- _THE DATA_:

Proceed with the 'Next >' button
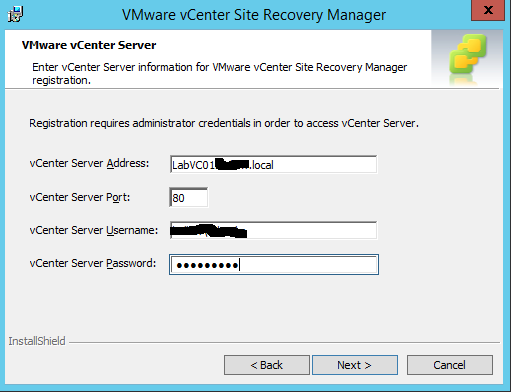The width and height of the screenshot is (511, 392). [355, 365]
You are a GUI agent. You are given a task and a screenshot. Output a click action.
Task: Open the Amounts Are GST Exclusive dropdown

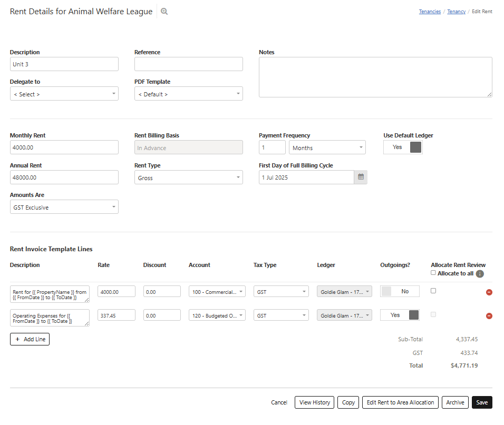coord(64,207)
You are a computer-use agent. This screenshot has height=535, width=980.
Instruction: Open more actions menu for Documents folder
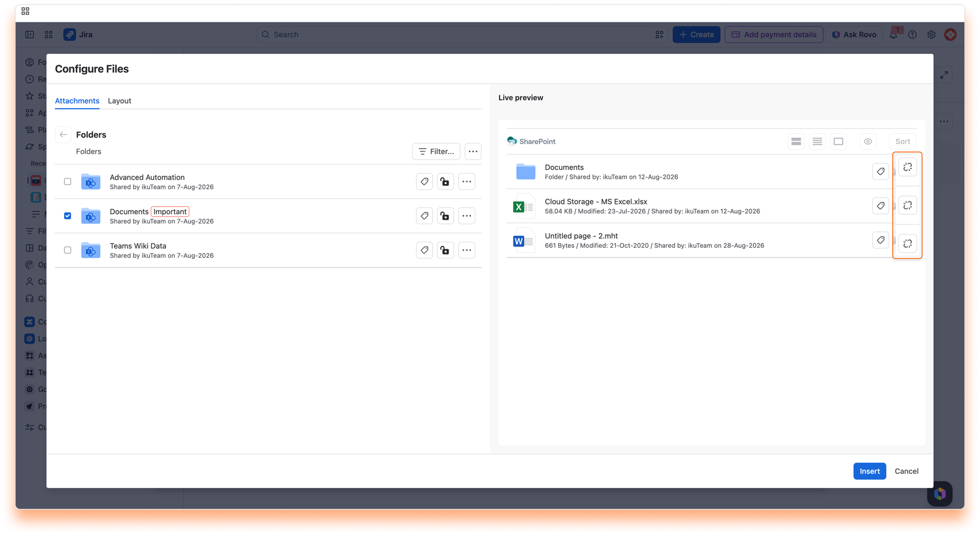point(467,216)
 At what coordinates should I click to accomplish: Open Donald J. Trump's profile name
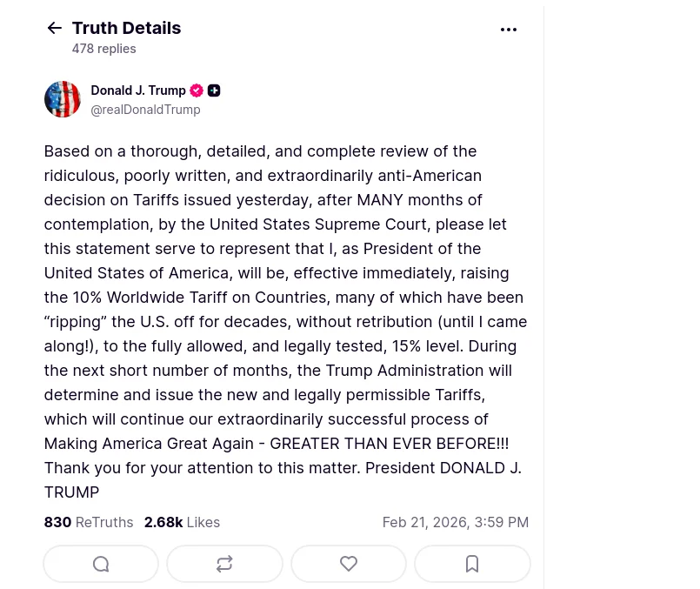(138, 90)
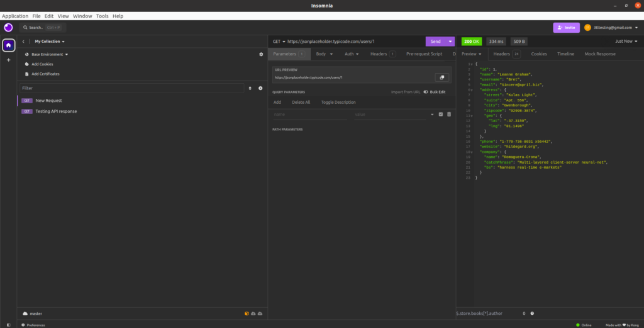Switch to the Timeline response tab
The image size is (644, 328).
pyautogui.click(x=565, y=54)
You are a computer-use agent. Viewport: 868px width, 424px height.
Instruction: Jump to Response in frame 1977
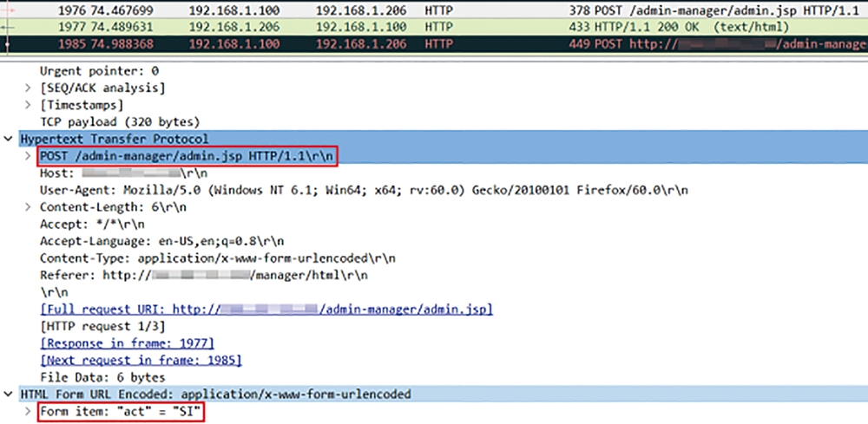(x=127, y=343)
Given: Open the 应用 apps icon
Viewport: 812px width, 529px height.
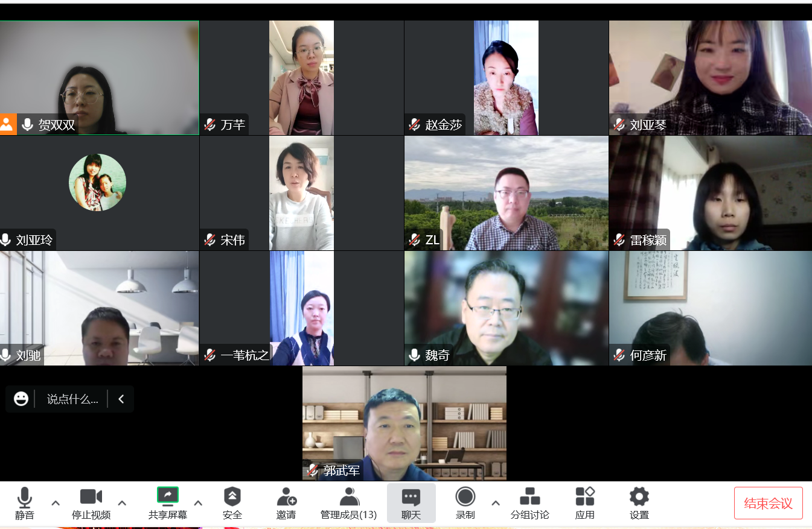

- _WHAT TO PRODUCE_:
A verbatim copy of the records is needed, with all images omitted.

- _ANSWER TO THE EXERCISE_:
Proceed with the 'Next >' button
The width and height of the screenshot is (511, 392). [355, 365]
You are a GUI agent. You are given a task and a screenshot. Output a click action.
Task: Open the Amounts Are GST Exclusive dropdown

coord(64,207)
You are a computer-use agent. This screenshot has height=535, width=980.
Instruction: Open more actions menu for Documents folder
point(467,216)
 At what coordinates should I click to accomplish: Open Donald J. Trump's profile name
(138, 90)
Switch to the Timeline response tab
The image size is (644, 328).
pyautogui.click(x=565, y=54)
You are a computer-use agent. Viewport: 868px width, 424px height.
Instruction: Jump to Response in frame 1977
(x=127, y=343)
Given: Open the 应用 apps icon
Viewport: 812px width, 529px height.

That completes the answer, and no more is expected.